In the 2022/23 season, the boys from Burgwall achieved promotion to the U17 Bundesliga and finished as runners-up behind VfL Wolfsburg in the second-highest German youth league. In the Regionalliga Nord, they outperformed several U16 teams from Bundesliga and 2. Bundesliga clubs, as well as U17 sides from teams such as Holstein Kiel and VfL Osnabrück. On August 5, 2023, the first Bundesliga match at Burgwall Stadium took place in front of over 600 spectators. Before the game, Bremen Next and buten un binnen gave the players the nickname BurgwallBoys.

=== U15 ===
The C-Juniors also managed to get promoted to the Regionalliga Nord, where the Blumenthal boys played in the 2013–14 season and since summer 2019, after the promotion could be realized again. Until the season was broken off due to the corona pandemic, the team of head coach Peter Moussalli surprised in the top German division, so that after calculating the point quotient as fourth in the table, relegation was safely achieved. In the 2021–22 season, the C Juniors will play their third season in a row in Germany's top division. Since the 2025-26 season the team is back in the highest league.

== Other teams ==

=== Women's teams ===
Blumenthaler SV has two women's teams. The 1st women's team celebrated promotion to the Bremen Association League (IV) for the 2019–20 season.

The captain of the 1st women's team, Melanie Rethmeyer, was awarded as third place in the "LOTTO Masters for the Sparkasse Bremen Cup" in the election for the Bremen amateur soccer player of the year 2019.

=== Senior football ===
In 2012, the over-32 senior team in Neuler won the 7th German Senior Supercup, the unofficial German championship. In 2013 the title defense in Neubrandenburg at the 8th German Altherren-Supercup was only just missed, the final was lost 5–4 on penalties against VfB Lübeck.

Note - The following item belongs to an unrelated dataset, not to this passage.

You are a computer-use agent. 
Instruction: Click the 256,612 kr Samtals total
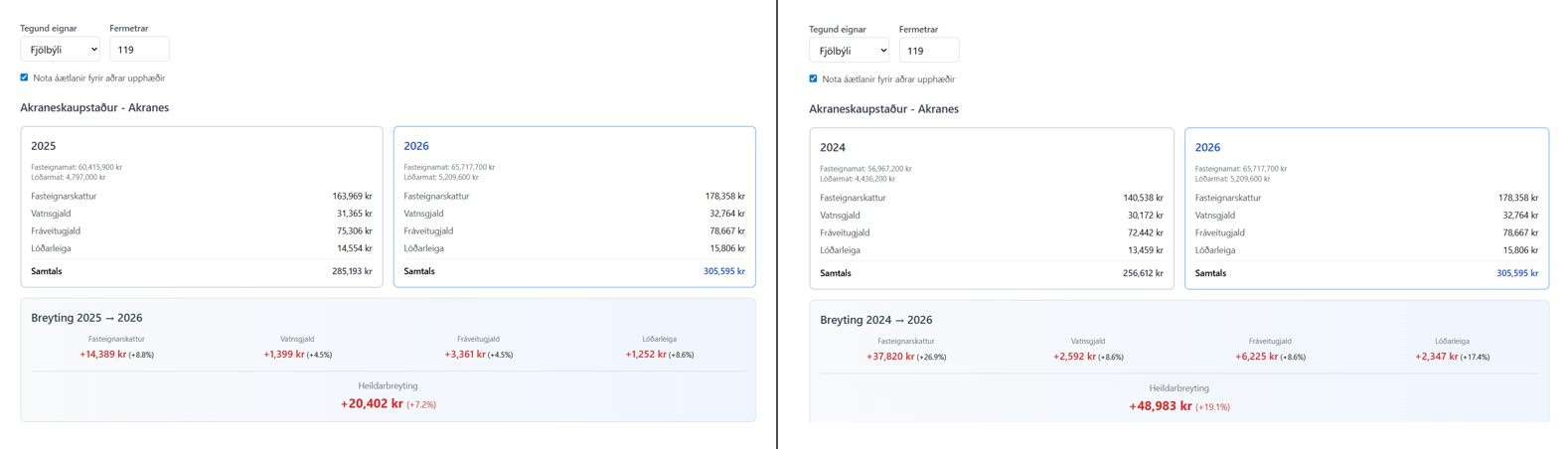(1143, 273)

On 11 and 12 June 2022, the Blumenthaler SV will host the 16th German Altherren-Supercup Ü32 on the local Burgwall and on other sports fields in the north of Bremen.

== Stadium ==

Blumenthaler SV plays its home games in the Burgwall-Stadion. The stadium has 5.000 seats and three football fields as well as a hall for futsal.

== Personalities ==
Blumenthaler referee Sven Jablonski has been leading Bundesliga soccer games for Blumenthaler SV since the 2017–18 season and is since the Dezember 2021 FIFA-Referee.

Christian Stoll, stadium spokesman for SV Werder Bremen, has been a member of the Blumenthaler SV for many years.